Seeing the choices in actual code I think I prefer the look of \catch
, all else being equal.
Backslash and at-sign do have the downside of not being delimited syntaxes so you need some rules to detect the end of the identifier, I assume if we go for a syntax like that then we’d limit it to being like a normal identifier, which would make this only useful for escaping keywords and not much else.
Potentially it could be extended a bit...

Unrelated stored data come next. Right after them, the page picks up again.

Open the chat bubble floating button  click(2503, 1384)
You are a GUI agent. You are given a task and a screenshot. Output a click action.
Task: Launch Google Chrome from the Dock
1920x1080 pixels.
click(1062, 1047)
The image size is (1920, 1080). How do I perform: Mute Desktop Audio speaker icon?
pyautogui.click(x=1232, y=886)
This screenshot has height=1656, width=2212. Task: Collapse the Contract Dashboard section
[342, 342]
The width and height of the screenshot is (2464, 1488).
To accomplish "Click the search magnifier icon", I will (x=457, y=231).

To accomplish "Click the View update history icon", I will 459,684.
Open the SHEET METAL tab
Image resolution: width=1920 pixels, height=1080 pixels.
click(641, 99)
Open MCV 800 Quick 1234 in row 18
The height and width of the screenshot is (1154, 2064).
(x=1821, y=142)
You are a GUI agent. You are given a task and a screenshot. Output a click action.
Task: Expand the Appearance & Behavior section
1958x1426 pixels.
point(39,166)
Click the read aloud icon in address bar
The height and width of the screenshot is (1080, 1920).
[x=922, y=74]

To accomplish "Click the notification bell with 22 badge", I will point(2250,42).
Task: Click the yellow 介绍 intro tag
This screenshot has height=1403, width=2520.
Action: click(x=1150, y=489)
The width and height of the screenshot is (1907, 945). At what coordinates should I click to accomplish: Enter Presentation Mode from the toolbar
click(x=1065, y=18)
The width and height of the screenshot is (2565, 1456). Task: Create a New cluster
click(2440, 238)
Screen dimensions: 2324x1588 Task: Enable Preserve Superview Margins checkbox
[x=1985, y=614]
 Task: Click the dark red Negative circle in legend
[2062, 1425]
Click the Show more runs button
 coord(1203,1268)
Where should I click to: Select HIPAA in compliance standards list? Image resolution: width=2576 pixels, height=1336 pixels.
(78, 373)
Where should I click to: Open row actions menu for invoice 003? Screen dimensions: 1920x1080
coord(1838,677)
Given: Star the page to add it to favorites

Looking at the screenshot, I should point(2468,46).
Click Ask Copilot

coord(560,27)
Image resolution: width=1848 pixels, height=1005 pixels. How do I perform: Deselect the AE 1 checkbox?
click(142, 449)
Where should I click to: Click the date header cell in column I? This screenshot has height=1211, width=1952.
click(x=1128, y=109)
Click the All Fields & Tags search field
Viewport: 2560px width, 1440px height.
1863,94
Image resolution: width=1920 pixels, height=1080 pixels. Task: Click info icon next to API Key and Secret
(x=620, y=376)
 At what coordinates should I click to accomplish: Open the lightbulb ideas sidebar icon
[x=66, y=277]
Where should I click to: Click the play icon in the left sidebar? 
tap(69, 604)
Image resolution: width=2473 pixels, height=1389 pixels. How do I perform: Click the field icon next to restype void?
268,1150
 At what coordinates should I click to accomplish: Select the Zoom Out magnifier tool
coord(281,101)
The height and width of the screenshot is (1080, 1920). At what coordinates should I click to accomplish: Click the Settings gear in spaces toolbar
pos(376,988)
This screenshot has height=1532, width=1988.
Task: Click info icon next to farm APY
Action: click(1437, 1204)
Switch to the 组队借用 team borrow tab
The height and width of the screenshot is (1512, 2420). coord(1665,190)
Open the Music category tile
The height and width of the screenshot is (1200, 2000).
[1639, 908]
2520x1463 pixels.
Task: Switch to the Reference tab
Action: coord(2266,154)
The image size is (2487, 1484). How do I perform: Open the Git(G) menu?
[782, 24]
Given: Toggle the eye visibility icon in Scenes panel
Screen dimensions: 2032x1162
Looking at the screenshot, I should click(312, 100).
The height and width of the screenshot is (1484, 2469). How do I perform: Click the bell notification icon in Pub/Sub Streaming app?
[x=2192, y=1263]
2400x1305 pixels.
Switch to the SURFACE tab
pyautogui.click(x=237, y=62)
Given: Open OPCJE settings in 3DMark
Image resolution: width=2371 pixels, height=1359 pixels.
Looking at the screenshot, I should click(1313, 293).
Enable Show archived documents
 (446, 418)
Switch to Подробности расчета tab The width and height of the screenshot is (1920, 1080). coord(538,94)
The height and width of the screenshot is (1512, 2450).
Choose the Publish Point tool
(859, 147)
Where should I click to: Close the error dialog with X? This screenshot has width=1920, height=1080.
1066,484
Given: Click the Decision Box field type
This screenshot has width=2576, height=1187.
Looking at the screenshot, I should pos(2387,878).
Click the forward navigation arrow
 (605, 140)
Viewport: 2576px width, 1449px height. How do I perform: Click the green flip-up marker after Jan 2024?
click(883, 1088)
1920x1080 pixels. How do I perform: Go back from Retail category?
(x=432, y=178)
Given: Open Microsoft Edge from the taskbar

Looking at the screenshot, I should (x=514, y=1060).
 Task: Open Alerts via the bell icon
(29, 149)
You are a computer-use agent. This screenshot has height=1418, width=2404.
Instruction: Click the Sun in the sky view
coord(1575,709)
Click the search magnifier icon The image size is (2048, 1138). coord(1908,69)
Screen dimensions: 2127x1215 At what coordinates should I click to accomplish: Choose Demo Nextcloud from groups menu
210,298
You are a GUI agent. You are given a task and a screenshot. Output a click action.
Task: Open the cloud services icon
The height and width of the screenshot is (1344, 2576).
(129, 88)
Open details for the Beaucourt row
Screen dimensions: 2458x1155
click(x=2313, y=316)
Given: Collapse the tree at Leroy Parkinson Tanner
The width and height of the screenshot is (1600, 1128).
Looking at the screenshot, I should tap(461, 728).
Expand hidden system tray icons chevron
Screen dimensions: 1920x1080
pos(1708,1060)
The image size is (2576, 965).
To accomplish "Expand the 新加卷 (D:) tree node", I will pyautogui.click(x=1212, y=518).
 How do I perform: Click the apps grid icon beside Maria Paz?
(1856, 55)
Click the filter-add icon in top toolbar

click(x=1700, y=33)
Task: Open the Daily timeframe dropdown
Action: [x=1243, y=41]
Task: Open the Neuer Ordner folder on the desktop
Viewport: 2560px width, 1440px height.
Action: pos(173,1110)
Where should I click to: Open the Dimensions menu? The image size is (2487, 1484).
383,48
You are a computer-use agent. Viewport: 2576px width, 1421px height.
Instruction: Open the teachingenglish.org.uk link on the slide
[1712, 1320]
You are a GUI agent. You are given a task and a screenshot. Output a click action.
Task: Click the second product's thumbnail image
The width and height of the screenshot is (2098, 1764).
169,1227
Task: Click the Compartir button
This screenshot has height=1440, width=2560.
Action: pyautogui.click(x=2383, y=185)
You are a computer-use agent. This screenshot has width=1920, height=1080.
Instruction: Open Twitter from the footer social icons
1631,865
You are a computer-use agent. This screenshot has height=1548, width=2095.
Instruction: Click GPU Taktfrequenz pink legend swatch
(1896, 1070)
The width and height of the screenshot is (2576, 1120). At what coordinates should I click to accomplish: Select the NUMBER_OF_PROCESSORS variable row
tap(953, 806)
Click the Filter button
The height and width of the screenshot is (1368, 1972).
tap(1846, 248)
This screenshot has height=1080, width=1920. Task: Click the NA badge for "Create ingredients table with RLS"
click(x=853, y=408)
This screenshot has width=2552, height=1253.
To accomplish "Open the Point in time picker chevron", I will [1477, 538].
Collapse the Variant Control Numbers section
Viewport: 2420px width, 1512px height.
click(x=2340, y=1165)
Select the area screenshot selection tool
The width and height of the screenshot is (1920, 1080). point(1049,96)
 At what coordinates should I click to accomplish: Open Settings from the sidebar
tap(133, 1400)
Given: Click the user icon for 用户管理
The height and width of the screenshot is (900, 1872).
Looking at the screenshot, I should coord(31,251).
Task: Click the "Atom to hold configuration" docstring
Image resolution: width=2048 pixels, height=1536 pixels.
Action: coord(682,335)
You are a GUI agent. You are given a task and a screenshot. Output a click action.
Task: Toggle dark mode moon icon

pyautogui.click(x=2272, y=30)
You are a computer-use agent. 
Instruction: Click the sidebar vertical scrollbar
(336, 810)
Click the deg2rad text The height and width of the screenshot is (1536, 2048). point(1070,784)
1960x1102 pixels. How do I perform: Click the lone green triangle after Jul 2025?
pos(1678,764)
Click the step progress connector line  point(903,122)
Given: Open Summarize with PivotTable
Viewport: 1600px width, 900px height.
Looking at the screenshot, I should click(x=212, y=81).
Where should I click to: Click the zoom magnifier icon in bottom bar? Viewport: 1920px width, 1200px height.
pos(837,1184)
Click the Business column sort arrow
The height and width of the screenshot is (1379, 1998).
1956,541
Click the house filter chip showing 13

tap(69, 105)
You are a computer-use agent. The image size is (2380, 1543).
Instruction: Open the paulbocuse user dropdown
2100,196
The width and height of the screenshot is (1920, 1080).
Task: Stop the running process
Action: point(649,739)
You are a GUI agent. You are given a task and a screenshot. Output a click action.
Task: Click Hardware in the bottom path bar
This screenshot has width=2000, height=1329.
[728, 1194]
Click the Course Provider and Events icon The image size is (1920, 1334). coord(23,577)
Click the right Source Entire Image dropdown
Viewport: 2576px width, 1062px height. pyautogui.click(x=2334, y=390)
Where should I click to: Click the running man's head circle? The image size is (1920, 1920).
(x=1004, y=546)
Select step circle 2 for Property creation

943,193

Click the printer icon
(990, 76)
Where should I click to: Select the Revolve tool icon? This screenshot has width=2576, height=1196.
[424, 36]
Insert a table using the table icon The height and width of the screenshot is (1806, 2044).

but allowing a character like `:` in an escaped identifier would be really annoying for code like `foo::\catch ::Bar { \catch : 5 }` requiring forced whitespace (assuming whitespace is not allowed, but some people probably do want whitespace in their identifiers).As @matklad mentioned using a delimited syntax like `catch`
allows for easily extending the characters allowed in the identifier, which may be useful for things like FFI to languages that have a wider valid identifier character set. It does make it a more heavy-weight syntax, I don’t think I would use `struct`
instead of strukt
in proc-macros, whereas I have used @class
heavily in reflective C# code.
I think deciding whether these raw identifiers should support just reserved, normal-syntax identifiers; slightly extended syntax identifiers; or full, anything goes, string-like identifiers; would be a good first bikeshed before really arguing over the exact characters used to represent the rawness of the identifiers.